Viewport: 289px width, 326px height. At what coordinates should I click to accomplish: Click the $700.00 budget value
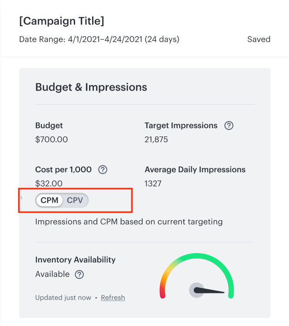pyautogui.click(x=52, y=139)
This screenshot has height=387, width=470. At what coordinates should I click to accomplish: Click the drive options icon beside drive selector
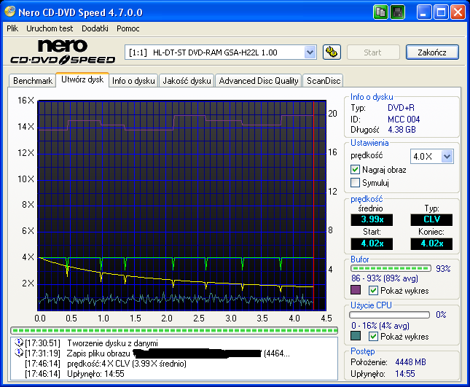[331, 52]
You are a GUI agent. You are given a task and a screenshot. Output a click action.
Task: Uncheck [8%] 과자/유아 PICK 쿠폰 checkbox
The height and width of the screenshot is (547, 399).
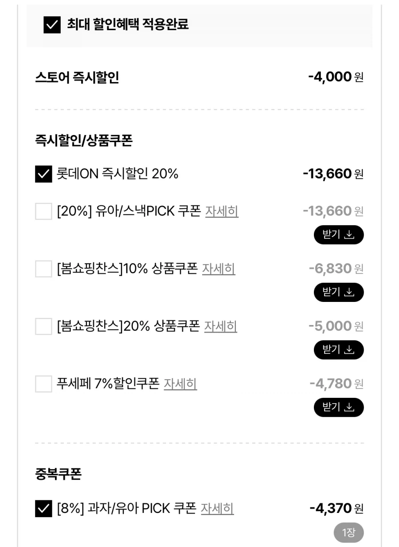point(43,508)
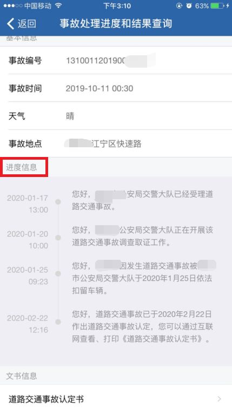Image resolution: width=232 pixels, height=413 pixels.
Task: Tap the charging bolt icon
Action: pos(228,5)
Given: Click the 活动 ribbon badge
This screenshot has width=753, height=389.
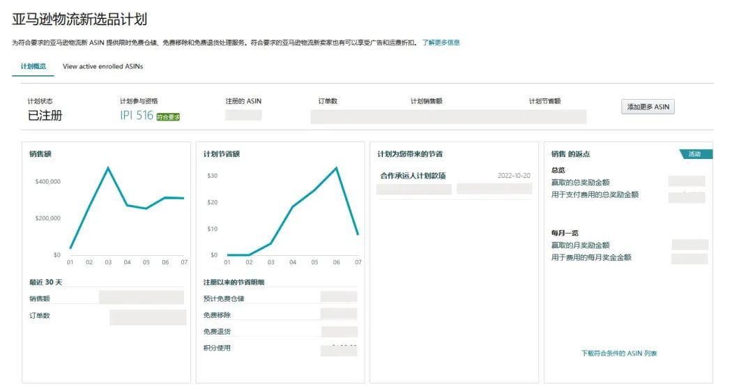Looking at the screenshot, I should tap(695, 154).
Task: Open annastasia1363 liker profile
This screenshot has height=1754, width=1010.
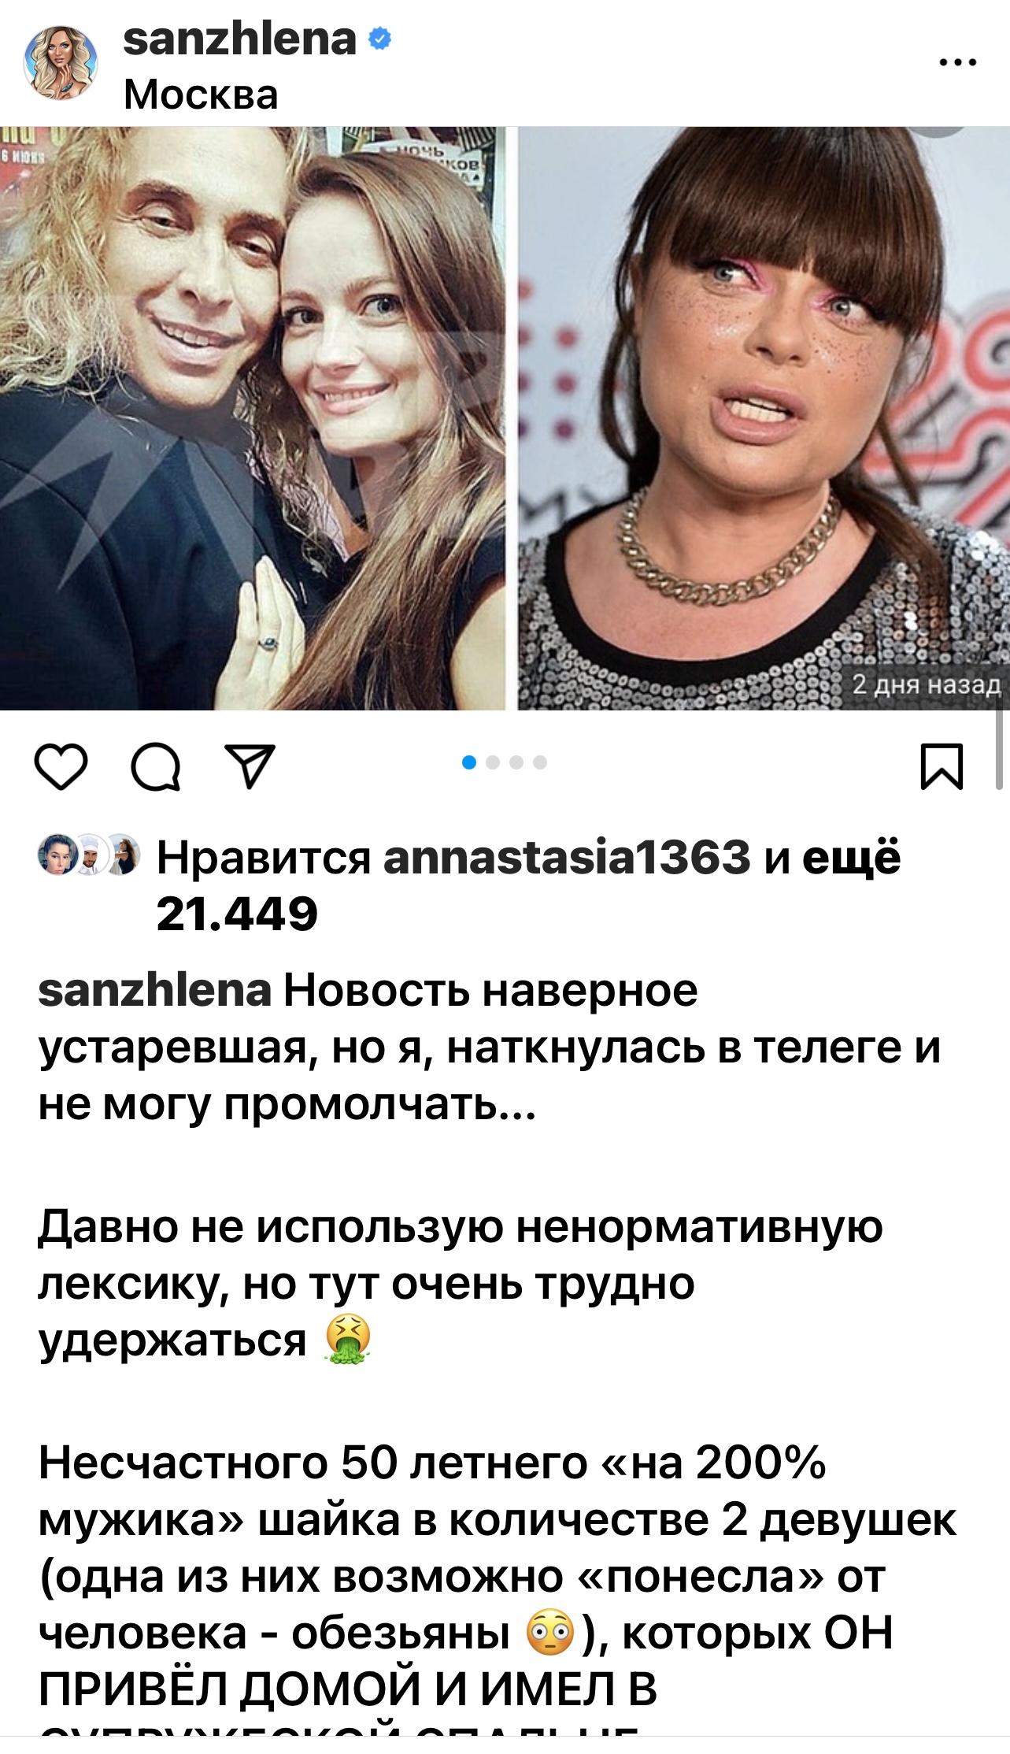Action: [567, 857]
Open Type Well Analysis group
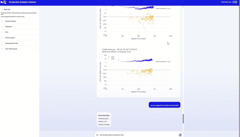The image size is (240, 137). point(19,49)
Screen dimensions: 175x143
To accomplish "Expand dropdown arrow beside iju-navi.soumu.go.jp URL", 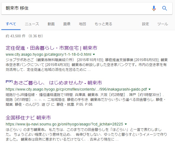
· · · · · · ·
■ Required action: Every line from the one with "Open Type Well Analysis group" through the end of the records is to be reproduced exactly, and the pictures are to be left out.

■ Result of the exercise:
Open Type Well Analysis group
The image size is (240, 137). point(19,49)
Screen dimensions: 175x143
To accomplish "Expand dropdown arrow beside iju-navi.soumu.go.jp URL", 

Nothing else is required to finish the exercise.